Fewer Americans signed contracts to buy homes in August, as a shortage of properties for sale is weighing on the market.
The National Association of Realtors said Thursday its seasonally adjusted pending home sales index fell 2.4 percent last month to 108.5, its lowest reading since January. The number of signed contracts slumped sharply in the South, the nation's largest housing market. But pending sales improved in the Northeast, Midwest and West.
Home purchases and prices have risen much of this year but a slowdown surfaced in August as a lack of inventory has hurt the market. Would-be buyers are confronting increasingly limited choices and rising prices, offsetting the benefits of low mortgage rates.

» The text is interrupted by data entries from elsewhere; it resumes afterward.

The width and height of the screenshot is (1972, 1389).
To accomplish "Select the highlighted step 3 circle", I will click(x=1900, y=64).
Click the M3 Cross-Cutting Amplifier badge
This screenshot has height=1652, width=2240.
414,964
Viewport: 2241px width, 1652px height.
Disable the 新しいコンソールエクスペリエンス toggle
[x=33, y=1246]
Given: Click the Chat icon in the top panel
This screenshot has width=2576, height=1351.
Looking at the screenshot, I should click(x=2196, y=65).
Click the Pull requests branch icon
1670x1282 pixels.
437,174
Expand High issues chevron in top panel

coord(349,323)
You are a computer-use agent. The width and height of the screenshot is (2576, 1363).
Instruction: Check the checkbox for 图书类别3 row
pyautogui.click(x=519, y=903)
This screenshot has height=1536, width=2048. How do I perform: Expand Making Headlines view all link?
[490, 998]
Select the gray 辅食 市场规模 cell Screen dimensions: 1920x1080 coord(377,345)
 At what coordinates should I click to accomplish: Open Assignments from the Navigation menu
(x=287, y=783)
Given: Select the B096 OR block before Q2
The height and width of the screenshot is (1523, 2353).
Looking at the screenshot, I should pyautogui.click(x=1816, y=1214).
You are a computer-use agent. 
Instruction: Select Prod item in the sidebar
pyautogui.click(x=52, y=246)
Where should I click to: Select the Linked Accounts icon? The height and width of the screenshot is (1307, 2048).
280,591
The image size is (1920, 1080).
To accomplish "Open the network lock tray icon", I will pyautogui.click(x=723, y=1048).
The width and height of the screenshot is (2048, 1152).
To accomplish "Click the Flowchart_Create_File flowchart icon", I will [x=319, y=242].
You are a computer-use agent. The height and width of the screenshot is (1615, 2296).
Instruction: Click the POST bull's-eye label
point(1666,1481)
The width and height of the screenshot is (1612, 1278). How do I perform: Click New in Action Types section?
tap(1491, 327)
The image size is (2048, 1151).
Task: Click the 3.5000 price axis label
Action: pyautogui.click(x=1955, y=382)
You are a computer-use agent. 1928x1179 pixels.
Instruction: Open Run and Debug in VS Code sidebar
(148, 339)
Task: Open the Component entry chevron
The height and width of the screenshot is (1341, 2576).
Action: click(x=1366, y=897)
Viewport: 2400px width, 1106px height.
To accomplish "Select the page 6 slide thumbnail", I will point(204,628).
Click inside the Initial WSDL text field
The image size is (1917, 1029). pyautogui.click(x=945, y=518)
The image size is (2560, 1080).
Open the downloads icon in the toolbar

Pending sales contracts are a barometer of future purchases — a sign that sales levels might fall in the coming months. A sale is typically completed a month or two after a contract is signed.
Completed sales dipped 0.9 percent last month to a seasonally adjusted annual rate of 5.33 million, the Realtors said last week. Still, home sales up 3 percent so far this year.
But increased demand has drained the market of sales listings.
Inventory has plummeted 10.1 percent from a year ago to 2.04 million homes. This shortage has prompted sales prices to climb at a 5.1 percent annual clip to a median of $240,200 in August.
Affordability is emerging as a major obstacle despite low 30-year mortgage rates averaging less than 4 percent.
A stunning 24 percent of county housing markets are unaffordable, meaning that there is a historically high median cost of buying relative to average wages, according to a new report by ATTOM Data Solutions, a housing data provider. That figure is up from 19 percent a year ago.
The markets with problematically high prices relative to historic averages include Houston, Brooklyn, Dallas and San Antonio.